PROBLEM DESCRIPTION | Read the material below. Count the lines containing "This" and give that count alone.

>>

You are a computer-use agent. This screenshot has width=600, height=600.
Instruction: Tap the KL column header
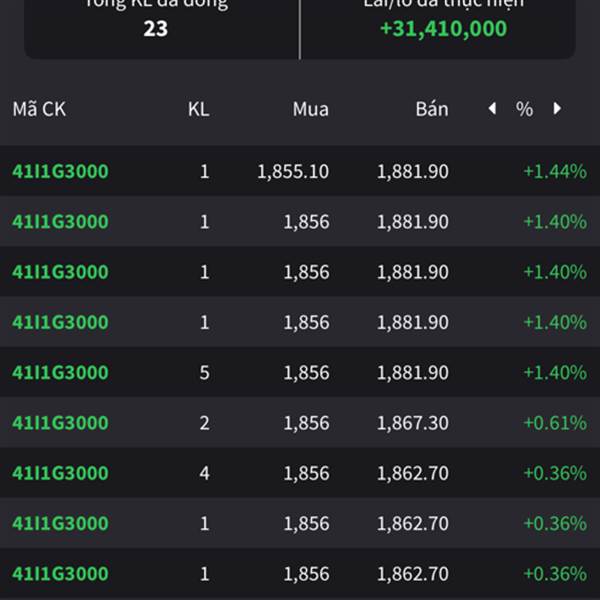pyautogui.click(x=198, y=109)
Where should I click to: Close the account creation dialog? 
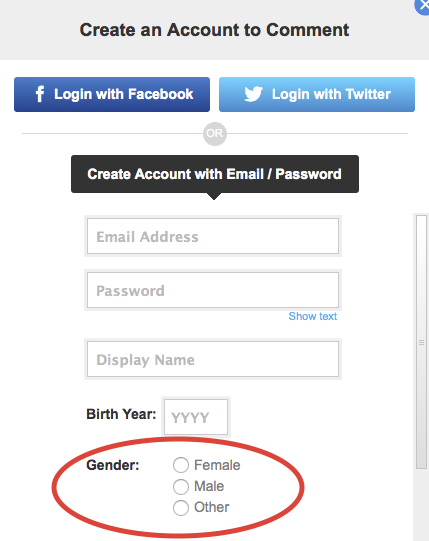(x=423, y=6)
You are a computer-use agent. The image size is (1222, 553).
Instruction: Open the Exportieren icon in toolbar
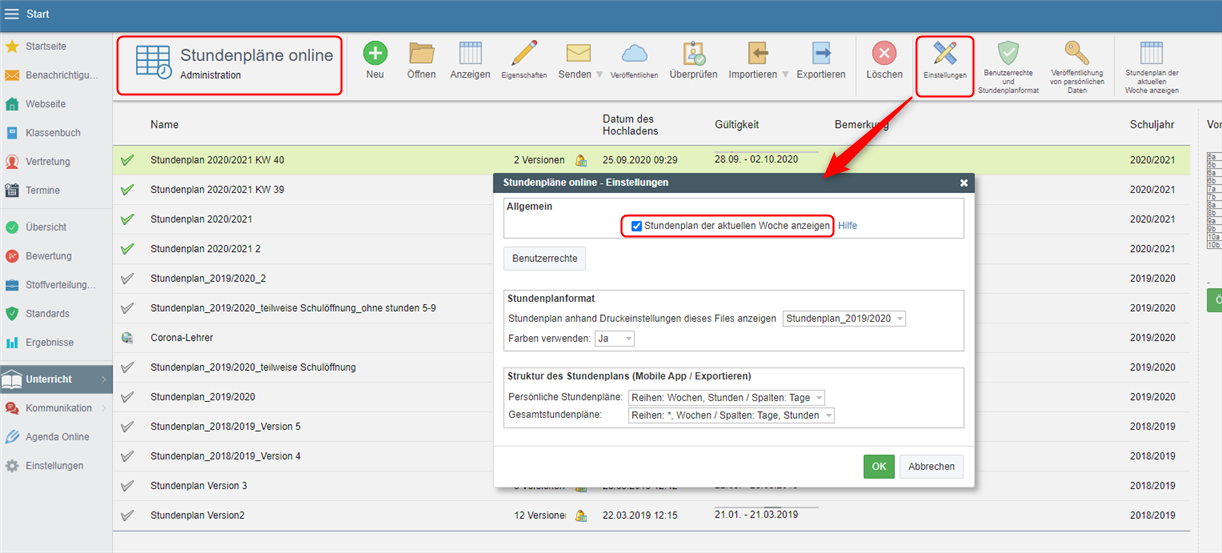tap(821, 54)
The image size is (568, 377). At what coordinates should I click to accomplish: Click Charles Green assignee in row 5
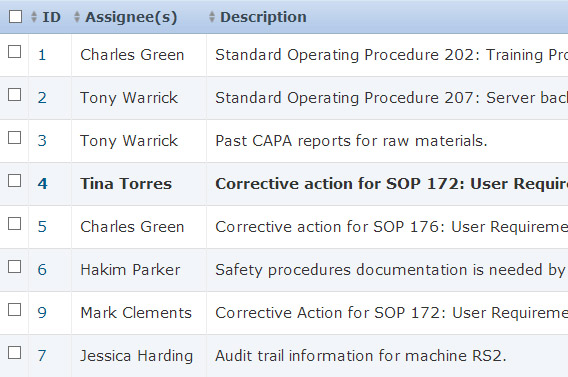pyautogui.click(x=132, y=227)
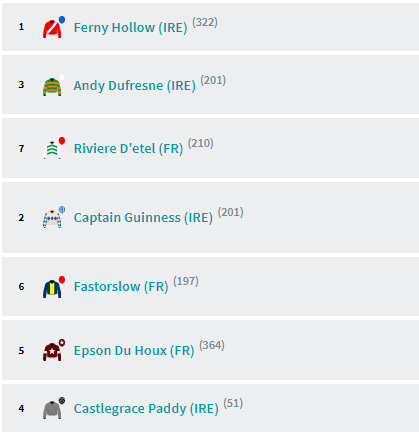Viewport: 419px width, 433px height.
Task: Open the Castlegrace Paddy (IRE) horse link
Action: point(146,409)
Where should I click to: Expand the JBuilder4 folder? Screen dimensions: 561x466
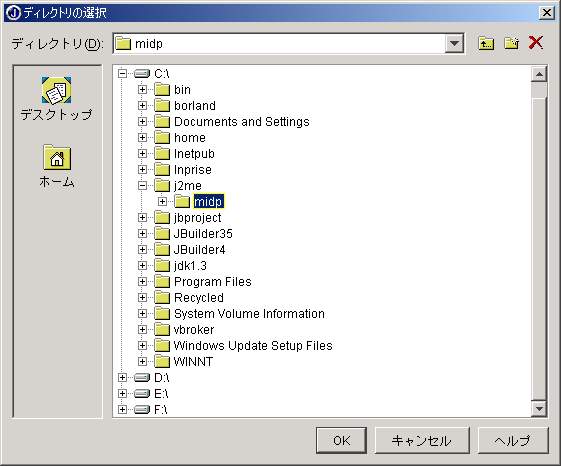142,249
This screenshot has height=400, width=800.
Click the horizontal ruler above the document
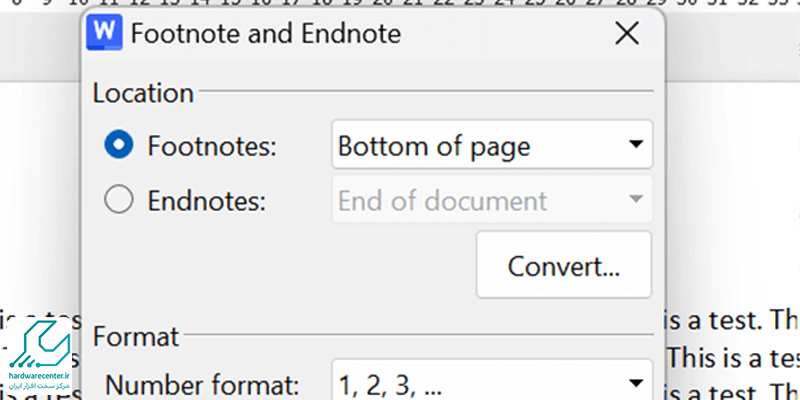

<<

FINISHED EXERCISE | 2